Evaluation and Extensions of a Structural Equation Modeling Approach to the Analysis of Survival Data

  • Samuel F. Posner
  • Laura Baker
Article

Abstract

Recently a new method for the analysis of survival data using a structural equation modeling approach has been suggested by Pickles and colleagues using twin data they demonstrated the application of this model to study the correlation in age of onset. The purpose of the current research is twofold: 1) to evaluate the statistical performance of the model as presented by Pickles and colleagues, and 2) to expand and evaluate the model in more applications, including both genetically informative data and other multivariate examples.
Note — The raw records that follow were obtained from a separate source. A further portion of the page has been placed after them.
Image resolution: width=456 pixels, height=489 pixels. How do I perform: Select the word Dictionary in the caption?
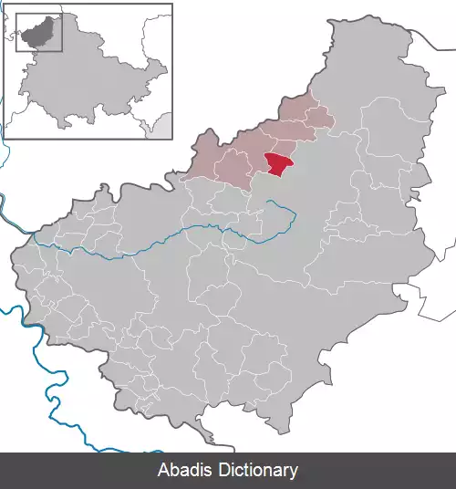coord(257,471)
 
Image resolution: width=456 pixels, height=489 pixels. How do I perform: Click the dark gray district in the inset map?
coord(36,34)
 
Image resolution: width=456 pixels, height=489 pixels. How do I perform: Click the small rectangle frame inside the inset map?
coord(39,32)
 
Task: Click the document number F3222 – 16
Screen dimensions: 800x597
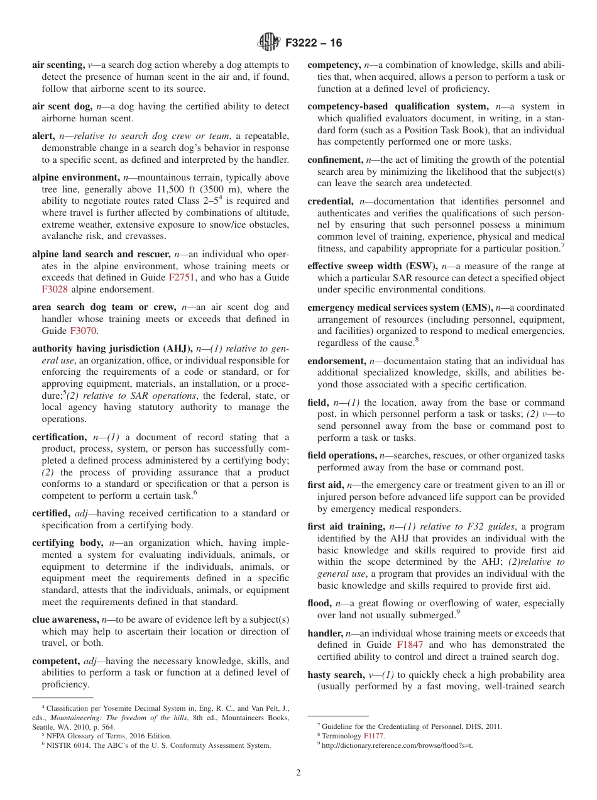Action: tap(314, 43)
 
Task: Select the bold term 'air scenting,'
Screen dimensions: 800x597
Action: tap(58, 65)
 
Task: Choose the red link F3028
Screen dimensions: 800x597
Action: tap(55, 289)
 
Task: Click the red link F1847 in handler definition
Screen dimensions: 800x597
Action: tap(410, 645)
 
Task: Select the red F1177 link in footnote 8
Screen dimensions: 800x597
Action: tap(374, 736)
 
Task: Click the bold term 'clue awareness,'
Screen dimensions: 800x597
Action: tap(65, 619)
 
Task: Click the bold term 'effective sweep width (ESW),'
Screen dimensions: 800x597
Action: tap(373, 267)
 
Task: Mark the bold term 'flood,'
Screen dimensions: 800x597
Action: tap(319, 603)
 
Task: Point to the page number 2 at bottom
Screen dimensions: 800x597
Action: tap(298, 773)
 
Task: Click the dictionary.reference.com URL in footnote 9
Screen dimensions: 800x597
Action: tap(397, 745)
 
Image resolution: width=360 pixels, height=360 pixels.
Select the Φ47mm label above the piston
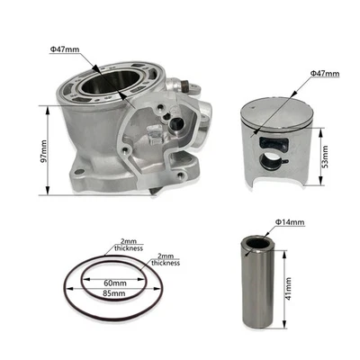(x=324, y=71)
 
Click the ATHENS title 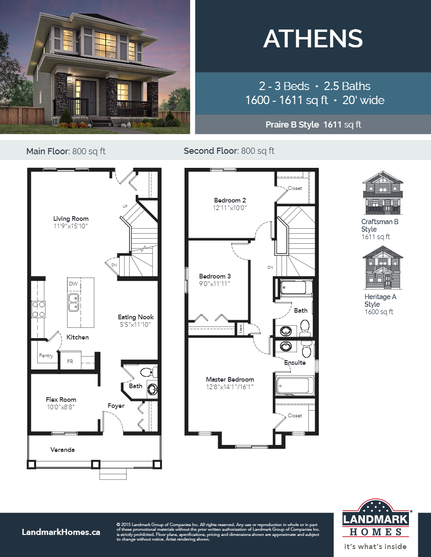313,38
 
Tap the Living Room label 70,219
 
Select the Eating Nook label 136,317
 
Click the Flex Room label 61,399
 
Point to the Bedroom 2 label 230,200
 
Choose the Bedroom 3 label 215,276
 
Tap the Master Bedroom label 230,379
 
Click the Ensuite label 295,362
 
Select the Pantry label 46,356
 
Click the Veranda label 62,450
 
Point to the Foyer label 115,406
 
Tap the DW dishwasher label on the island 73,284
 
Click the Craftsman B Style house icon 383,192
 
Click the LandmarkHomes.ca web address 61,532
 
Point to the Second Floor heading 229,151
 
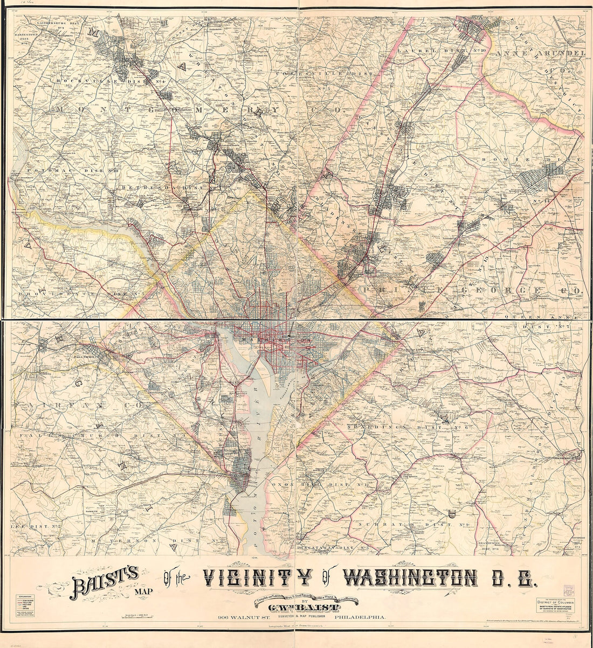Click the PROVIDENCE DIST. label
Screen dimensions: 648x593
[78, 294]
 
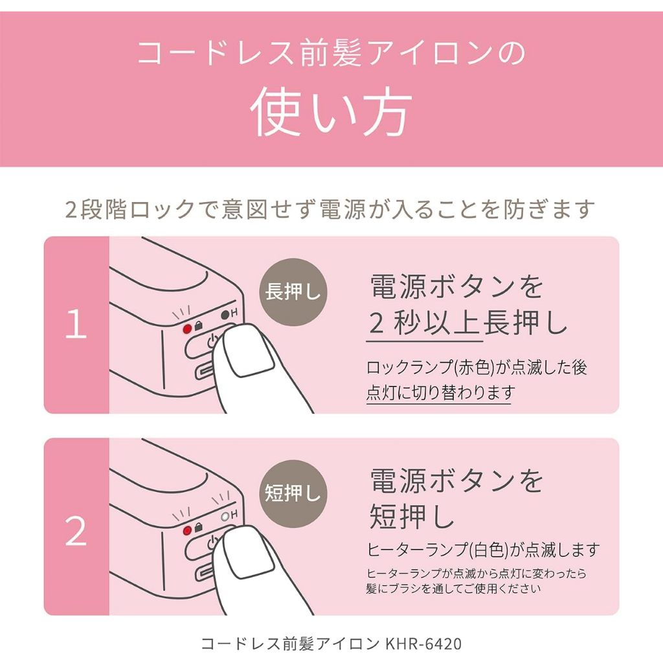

Results evaluated from this study involve three areas of method performance: Type-I error rates, power, and parameter estimates under four different distributions (normal, Gamma-2, Gamma-6 and g-and-h) and four different sample sizes (n = 125, 250, 500 and 750). Results based on the original Pickles model indicated that in all sample size and distribution conditions the Type-I error rate was adequate, in fact below the nominal level of .05. Additionally, power was greater than .80 for sample sizes of 500 or more for all distribution conditions. Parameter estimates were upwardly biased when the population value was ρ = .20. This bias varied across distributions; the g-and-h distribution showed the largest bias. Results from the expanded model indicated that Type-I error rates were adequate. Power results were not affected by distribution type; sample sizes of 500 were above the .80 level. Parameter estimates continued to be upwardly biased in this more general model, although the degree of bias was smaller.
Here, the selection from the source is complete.